KBRN, Banjarbaru : Badan Pengawas Keuangan dan Pembangunan (BPKP) Kalsel mengungkap adanya temuan resiko kecurangan selama 2022 dan 2023.
Modus kecurangan semakin kompleks, terencana, dan dilakukan bersama-sama. Tak hanya ASN, kecurangan juga banyak melibatkan pihak swasta.
Kepala Perwakilan BPKP Kalsel, Rudy M Harahap mengatakan risiko-risiko kecurangan tersebut tampak pada berbagai kegiatan.
"Seperti perbaikan neraca perdagangan dengan peningkatan penggunaan produksi dalam negeri (P3DN), kemudahan berusaha dan berinvestasi, serta penguatan infrastruktur pelayanan dasar pengelolaan infrastruktur sistem pengolahan air limbah (SPAL)," ungkapnya, Jumat (24/3/2023).
Selain itu, BPKP Kalsel juga mengidentifikasi risiko kecurangan pada kegiatan kemandirian industri farmasi dan alat material kesehatan.
Ada pula penguatan infrastruktur untuk produktivitas konektivitas dan mobilitas pembangunan jembatan, program P3DN sektor kesehatan, serta pengelolaan anggaran Pemilu dan Pemilihan.
Rudy mengatakan BPKP Kalsel sudah melalukan mitigasi berbagai resiko kecurangan di atas, seperti peningkatan akuntabilitas keuangan dan pembangunan daerah.
BPKP Kalsel juga sempat mengikuti Rapat Koordinasi Pimpinan Kementerian/Lembaga Program Pemberantasan Korupsi Pemerintah Daerah dan Peluncuran Indikator Monitoring Center for Prevention (MCP), Selasa (21/3/2023) lalu, di Jakarta.
Pada rakor tersebut, BPKP dengan KPK dan Kementerian Dalam Negeri menandatangani Perjanjian Kerja Sama pengelolaan bersama MCP.
Saat rakor itu, terungkap bahwa resiko kecurangan bukan terjadi di Kalsel, melainkan hampir seluruh daerah Indonesia.

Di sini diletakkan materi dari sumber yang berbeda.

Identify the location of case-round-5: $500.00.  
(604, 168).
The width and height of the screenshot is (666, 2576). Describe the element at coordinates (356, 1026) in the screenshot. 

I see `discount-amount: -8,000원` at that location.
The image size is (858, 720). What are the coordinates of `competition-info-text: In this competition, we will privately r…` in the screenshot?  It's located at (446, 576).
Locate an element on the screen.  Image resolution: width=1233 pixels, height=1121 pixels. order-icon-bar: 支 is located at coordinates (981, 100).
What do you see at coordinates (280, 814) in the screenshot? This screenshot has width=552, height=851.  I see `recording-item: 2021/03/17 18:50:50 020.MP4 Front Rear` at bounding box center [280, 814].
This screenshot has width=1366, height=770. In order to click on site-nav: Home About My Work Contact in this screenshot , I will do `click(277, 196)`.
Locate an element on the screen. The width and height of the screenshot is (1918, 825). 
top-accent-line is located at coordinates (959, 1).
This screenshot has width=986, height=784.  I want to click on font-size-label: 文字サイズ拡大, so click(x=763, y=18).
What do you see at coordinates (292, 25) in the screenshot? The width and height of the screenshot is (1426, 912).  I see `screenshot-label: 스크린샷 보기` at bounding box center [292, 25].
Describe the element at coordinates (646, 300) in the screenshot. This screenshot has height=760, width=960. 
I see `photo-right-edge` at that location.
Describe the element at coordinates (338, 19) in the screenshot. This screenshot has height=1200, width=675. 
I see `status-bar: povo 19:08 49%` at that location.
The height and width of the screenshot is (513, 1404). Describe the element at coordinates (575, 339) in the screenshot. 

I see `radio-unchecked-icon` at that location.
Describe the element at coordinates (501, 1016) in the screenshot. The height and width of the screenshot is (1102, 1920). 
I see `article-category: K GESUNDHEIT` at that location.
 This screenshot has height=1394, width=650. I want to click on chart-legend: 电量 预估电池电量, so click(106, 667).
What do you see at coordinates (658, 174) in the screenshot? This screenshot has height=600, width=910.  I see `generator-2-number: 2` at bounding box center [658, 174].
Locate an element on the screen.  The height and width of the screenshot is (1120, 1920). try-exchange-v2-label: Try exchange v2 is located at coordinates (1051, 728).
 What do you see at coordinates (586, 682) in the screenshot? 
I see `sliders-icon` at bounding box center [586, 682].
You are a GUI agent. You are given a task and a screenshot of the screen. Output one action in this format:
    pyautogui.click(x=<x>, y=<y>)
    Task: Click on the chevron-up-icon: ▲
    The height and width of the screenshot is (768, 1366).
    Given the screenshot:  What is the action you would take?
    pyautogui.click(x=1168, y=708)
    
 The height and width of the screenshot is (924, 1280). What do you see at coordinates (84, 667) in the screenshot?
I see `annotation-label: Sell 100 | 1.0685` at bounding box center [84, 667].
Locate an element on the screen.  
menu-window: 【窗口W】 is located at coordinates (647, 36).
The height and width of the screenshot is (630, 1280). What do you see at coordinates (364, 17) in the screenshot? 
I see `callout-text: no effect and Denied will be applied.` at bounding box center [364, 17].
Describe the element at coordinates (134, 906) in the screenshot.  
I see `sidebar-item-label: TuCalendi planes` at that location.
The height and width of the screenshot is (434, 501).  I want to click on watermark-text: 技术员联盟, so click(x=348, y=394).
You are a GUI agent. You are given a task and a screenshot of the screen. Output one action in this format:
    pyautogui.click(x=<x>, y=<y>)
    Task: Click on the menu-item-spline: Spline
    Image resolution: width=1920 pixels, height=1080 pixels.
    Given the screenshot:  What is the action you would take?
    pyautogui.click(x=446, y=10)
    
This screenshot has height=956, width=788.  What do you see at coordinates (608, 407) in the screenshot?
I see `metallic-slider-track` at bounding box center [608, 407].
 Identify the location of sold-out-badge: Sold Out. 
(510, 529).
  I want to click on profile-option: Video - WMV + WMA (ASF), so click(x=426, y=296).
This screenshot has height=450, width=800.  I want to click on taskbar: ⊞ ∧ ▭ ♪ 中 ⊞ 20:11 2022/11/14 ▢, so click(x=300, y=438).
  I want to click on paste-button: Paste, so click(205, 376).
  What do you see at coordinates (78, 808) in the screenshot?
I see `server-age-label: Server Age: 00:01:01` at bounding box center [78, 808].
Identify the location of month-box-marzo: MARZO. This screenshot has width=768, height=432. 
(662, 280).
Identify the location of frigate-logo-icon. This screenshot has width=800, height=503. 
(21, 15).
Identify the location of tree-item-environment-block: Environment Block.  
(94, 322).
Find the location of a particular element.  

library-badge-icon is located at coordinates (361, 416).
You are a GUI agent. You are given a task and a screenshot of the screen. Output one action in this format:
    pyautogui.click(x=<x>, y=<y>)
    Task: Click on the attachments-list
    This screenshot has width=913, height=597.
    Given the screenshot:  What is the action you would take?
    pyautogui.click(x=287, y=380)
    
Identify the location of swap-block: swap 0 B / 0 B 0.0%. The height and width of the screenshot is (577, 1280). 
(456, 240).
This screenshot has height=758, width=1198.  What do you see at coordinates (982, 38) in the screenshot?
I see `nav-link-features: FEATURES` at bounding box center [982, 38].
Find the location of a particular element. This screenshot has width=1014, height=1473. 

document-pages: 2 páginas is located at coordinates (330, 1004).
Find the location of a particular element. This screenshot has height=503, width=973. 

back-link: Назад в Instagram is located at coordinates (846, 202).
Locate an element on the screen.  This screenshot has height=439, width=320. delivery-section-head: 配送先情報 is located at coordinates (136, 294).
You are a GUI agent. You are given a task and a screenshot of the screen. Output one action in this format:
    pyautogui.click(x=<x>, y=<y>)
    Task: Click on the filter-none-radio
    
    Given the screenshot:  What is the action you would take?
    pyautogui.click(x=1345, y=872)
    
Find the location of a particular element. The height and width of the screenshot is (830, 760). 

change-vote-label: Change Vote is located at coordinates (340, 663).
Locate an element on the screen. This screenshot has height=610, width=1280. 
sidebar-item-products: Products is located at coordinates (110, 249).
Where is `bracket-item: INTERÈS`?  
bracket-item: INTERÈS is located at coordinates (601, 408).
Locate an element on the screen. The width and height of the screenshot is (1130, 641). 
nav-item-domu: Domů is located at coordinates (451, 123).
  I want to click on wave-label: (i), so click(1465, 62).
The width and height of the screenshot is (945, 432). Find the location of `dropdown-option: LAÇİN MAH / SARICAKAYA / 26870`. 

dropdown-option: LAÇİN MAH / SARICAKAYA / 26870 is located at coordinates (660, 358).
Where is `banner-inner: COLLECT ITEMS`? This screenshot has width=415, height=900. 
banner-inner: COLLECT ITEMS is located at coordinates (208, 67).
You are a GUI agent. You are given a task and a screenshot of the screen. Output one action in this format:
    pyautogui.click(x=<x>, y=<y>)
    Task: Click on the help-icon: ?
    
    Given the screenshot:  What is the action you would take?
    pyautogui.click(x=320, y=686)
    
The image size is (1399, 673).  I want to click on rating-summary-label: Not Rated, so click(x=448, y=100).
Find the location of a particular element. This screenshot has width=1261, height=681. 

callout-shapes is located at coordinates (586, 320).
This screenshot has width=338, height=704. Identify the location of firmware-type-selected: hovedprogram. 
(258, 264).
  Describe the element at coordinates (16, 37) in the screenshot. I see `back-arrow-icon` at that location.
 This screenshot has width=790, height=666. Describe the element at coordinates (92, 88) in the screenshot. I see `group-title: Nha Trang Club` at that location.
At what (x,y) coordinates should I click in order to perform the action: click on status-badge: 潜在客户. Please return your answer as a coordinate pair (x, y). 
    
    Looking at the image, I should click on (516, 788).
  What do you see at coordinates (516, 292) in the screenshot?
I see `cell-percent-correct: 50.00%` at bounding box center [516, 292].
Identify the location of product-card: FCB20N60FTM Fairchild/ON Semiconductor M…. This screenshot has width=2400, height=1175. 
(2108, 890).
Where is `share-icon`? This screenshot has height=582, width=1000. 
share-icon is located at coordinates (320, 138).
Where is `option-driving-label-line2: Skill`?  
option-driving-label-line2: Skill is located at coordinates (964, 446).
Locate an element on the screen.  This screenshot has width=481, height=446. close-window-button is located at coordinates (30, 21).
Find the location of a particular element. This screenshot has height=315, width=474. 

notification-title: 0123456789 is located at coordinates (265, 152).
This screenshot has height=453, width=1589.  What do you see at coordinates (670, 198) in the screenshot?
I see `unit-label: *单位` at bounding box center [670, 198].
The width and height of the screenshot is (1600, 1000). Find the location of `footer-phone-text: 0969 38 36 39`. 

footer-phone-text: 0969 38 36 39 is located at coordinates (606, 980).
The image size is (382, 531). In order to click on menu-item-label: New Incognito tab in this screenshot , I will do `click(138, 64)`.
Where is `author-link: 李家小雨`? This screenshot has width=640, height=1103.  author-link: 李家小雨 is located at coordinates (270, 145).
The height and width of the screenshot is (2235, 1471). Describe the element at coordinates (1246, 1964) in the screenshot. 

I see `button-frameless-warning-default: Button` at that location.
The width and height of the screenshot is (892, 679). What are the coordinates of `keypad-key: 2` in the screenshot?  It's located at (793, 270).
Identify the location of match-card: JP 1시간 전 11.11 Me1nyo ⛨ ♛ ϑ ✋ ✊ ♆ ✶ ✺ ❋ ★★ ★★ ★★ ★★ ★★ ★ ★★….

Kepala BPKP, M Yusuf Ateh mengatakan pihaknya telah mengawasi keuangan negara atau daerah dan menemukan kecurangan-kecurangan.
"Beberapa tahun ini, modus kecurangan semakin kompleks, terencana, dan dilakukan bersama-sama. Tidak hanya ASN, tindak kecurangan juga banyak melibatkan pihak swasta," katanya.
Tahun 2022, BPKP menemukan kecurangan Rp 37,01 triliun dan berhasil menyelamatkan keuangan negara Rp 76,32 Triliun.
Ateh juga mengakui, pelayanan publik di Indonesia masih berbelit-belit, lama, mahal, dan rawan pungli. Berbagai belanja program dan kegiatan pun habis, tetapi tidak berdampak bagi warga.
Karena itu, katanya, MCP akan penting dalam menangani korupsi, baik sebelum terjadi korupsi maupun setelah penindakan korupsi dilakukan oleh KPK maupun APH lainnya.
"Jika melihat gambaran kecurangan, MCP menjadi urgen untuk mengawal akuntabilitas keuangan dan pembangunan, khususnya di daerah, yaitu pada area Perencanaan dan Penganggaran, Pengadaan Barang dan Jasa, Perizinan, Pengawasan APIP, Manajemen ASN, Optimalisasi Pajak Daerah, Manajemen Barang Milik Daerah, dan Tata kelola Desa," ujarnya.
Dijelaskannya, pencegahan kecurangan akan sangat efektif jika seluruh pihak bisa mengidentifikasi resiko pada delapan poin MCP tersebut dan memitigasinya.
Ateh juga meminta seluruh Pemda mendatangi kantor Perwakilan BPKP dalam pemenuhan indikator dan sub indikator pada delapan area MCP tersebut. Sebab, BPKP melaksanakan pengawasan atas delapan area MCP.